The problem is, no one seems to be asking how any of this bullying and dishonesty stops a single bomb from killing children in Gaza or a single bullet from killing innocent people in the West Bank. How does it free the hostages? How serious are these kids about the cause they claim they’re fighting for?
And a little over a week ago, we got our answer.
Norman Finkelstein, a Jewish scholar who’s been supporting the Palestinian cause since before these students were born, suggested that they drop, or at least change, their infamous chant, “From the river to the sea.”
He argued that slogans like these can easily be interpreted as a call for Israel's destruction instead of for Palestinian independence. And with the eyes of the world watching, with the lives of the Palestinian people at stake, this small change could make a meaningful difference:
...if you’re saying to me I’m a killjoy by saying that if we modify the slogan a little it’s not as much fun, I kind of get that. However, I do believe one has to exercise, […] if for no other reason than for the people of Gaza, one has to exercise maximum responsibility.
Maximum responsibility to get out of one’s navel, to crawl out of one’s ego, and to always keep in mind the question, ‘What are we trying to accomplish at this particular moment?’
And here, at last, the students showed their maturity.
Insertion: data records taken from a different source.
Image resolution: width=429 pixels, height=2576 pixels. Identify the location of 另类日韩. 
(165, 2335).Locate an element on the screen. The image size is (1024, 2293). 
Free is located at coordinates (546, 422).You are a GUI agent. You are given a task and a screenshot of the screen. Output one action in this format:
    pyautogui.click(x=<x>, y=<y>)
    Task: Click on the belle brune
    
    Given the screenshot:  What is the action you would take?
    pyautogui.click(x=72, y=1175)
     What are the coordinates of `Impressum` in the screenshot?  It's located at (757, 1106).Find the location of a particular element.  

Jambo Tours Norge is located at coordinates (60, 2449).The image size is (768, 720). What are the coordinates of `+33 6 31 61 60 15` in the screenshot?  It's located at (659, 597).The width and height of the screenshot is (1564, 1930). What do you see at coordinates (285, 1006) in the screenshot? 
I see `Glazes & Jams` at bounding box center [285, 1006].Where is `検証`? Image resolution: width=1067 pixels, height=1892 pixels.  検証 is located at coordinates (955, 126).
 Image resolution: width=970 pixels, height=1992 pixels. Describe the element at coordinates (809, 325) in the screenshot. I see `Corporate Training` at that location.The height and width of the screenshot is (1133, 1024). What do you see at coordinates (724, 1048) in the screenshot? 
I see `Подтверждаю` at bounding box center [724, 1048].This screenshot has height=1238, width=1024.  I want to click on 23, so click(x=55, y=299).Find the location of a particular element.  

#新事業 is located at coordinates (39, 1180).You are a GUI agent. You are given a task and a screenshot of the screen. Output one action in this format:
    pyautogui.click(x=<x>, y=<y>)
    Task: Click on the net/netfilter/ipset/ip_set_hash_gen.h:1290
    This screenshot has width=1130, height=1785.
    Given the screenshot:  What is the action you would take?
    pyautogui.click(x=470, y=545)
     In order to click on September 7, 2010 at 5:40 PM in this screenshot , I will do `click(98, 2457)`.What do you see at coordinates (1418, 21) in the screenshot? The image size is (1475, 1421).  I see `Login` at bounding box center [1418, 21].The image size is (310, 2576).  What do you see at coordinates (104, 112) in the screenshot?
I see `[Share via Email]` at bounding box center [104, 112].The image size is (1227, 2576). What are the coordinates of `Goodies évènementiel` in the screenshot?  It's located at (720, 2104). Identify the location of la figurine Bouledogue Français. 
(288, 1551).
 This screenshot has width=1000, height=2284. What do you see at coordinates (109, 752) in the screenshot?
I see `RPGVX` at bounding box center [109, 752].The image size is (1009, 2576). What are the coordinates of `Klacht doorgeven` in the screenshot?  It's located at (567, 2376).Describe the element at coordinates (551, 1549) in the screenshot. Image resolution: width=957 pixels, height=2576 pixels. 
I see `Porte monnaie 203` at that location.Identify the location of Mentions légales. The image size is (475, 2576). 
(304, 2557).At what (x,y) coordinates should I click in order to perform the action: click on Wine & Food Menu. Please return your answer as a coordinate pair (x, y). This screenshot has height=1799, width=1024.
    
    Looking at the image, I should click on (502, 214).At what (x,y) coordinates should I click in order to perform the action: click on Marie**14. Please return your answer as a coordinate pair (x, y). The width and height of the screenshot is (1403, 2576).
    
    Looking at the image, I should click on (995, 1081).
They put their egos aside, chose meaningful discourse over a “fun” slogan, and agreed to speak in a way that would bring people together instead of driving them apart.
Just kidding.
That killjoy barely had time to finish speaking before they started chanting, “From the river to the sea.”
Maybe it’s that same instinct to humour children’s efforts, but there’s this strange notion that all protests are “valid.”
That it’s impossible for the self-declared “right side of history” to hurt their cause. That it’s mean, or worse, boomer-esque, to ask how a specific plan of activism will lead to results.
And so, as a student at UCLA explains. we end up with activists who never learn to think beyond the next thing they’re going to “tear down”:
…it’s more than divestment […] given that the University of California is founded on colonialism, it’s inherently a violent institution. There needs to be an addressment (sic) of U.S. imperialism and its ties to the UC system…
But to be very clear, I don’t blame the protestors for this.
It’s the grownups’ job to set boundaries and structure. To help children think about the world in nuanced and constructive terms. To show them, preferably by example, that there’s a better way to communicate than name-calling and absolutism.
Because, sure, it’s fun to yell and grandstand and chant edgy slogans. It’s empowering to turn complex international issues into your personal hero’s journey. It’s tempting to claim that everybody who disagrees with you is cruel or stupid or out of touch.
But one day, if you want to make the world a better place, you have to grow up.
Excellent! I, for one, would ask the kid claiming that the Uni of CA is "inherently violent" because built on colonialism: why does he accept to be a student of a "colonial" and "violent" institution? if he truly believed his own words, he should give up his position and maybe offer it to a Native American. Also, he should give up all his assets that exist on "stolen land"; likewise, all adults who keep giving land acknowledgments about standing on "stolen land," should donate their houses, all sitting on stolen land, and the jobs at institutions "inherently violent." Then, they should leave the US, which is all colonized "stolen land." The only problem is that they would have to emigrate to settle on someone else's land. Whatever they would do, they couldn't escape their status of settlers.
And, never from these entitled children, scions of some of our wealthiest citizens and heir apparent to the highest rankings of society, is a word of empathy for a country who suffered the brutal mass murder of hundreds of civilians. I have zero sympathy for them.